====== PAGE TEXT ======
A common question of law as to the maintainability of an appeal before this Court against a final decision and/or order of the Armed Forces Tribunal arises for consideration in these two appeals that purport to have been filed under Section 30 of the Armed Forces Tribunal Act, 2007. 

2. The question precisely is whether an aggrieved party can file an appeal against any such final decision or order of the Tribunal under Section 30 of the Act aforementioned before this Court without taking resort to the procedure prescribed under Section 31 thereof. The appellant's case is that since the orders under challenge in these appeals are final orders of the Tribunal, an appeal against the same lies to this Court as a matter of right, no matter the right to file such an appeal under Section 30 of the Act is subject to the provisions of Section 31 thereof. The respondents, on the other hand, contended that a conjoint reading of Sections 30 and 31 of the Act leaves no manner of doubt that an appeal under Section 30 is maintainable only in accordance with and subject to the provisions of Section 31. In as much as Section 31 provides for an appeal to this Court either with the leave of the Tribunal or with the leave of this Court, no absolute right of appeal against even a final order or decision is available to the aggrieved party except in cases where the order passed by the Tribunal is in exercise of its jurisdiction to punish for contempt. What is the true legal position would necessarily require a careful reading of the two provisions that may be extracted at this stage: 

"30. Appeal to Supreme Court: 
(1) Subject to the provisions of Section 31, an appeal shall lie to the Supreme Court against the final decision or order of the Tribunal (other than an order passed under Section 19): Provided that such appeal is preferred within a period of ninety days of the said decision or order: Provided further that there shall be no appeal against an interlocutory order of the Tribunal.
====== AVAILABLE DATA ======
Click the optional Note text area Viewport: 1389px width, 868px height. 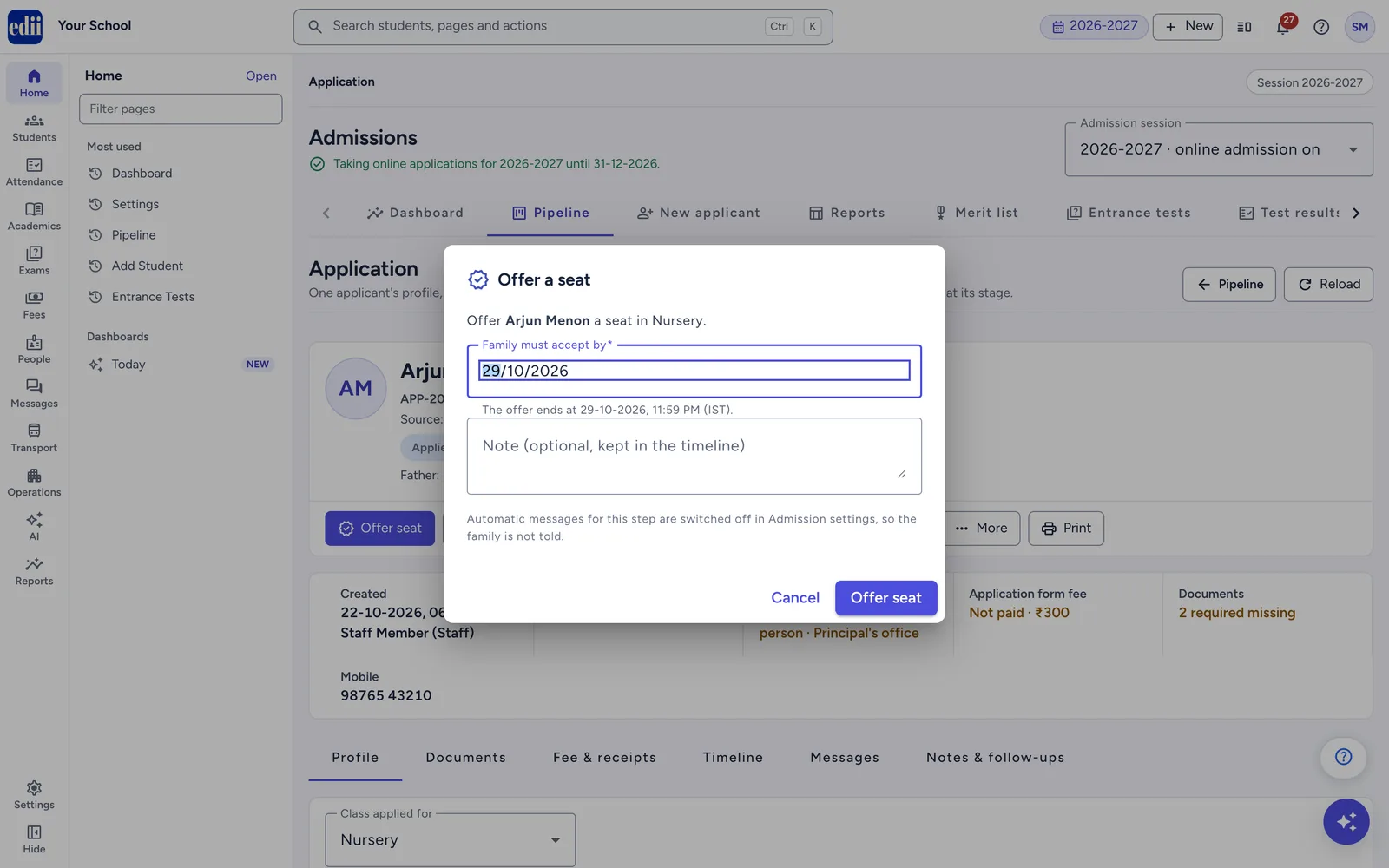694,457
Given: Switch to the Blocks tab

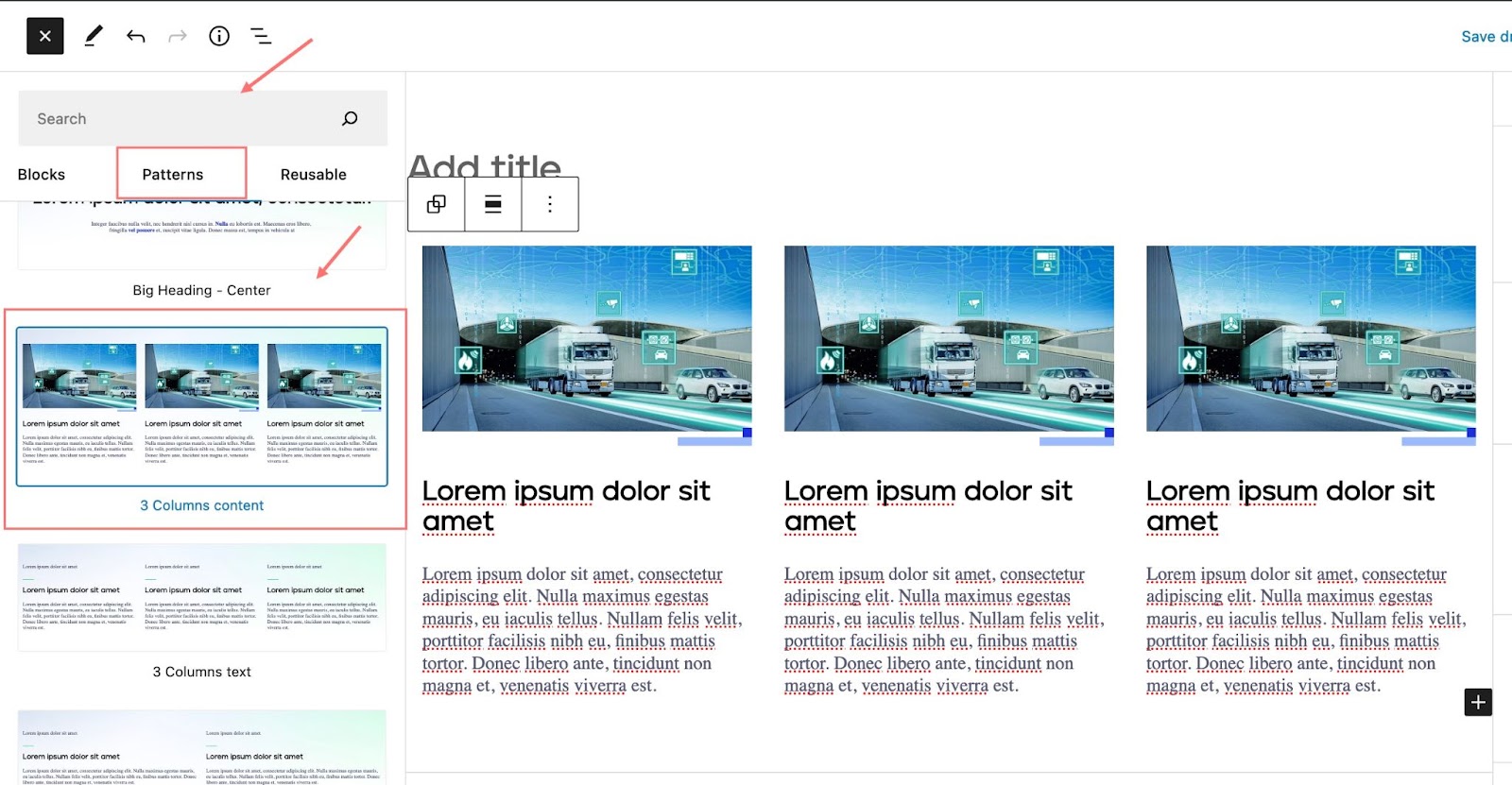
======
● EXERCISE PROMPT: From the text on Armed Forces Tribunal appeals, output the passage between "A common question" and "Tribunal Act, 2007.", inclusive. Work only from the text on Armed Forces Tribunal appeals.

● REPLY TO THE TASK:
A common question of law as to the maintainability of an appeal before this Court against a final decision and/or order of the Armed Forces Tribunal arises for consideration in these two appeals that purport to have been filed under Section 30 of the Armed Forces Tribunal Act, 2007.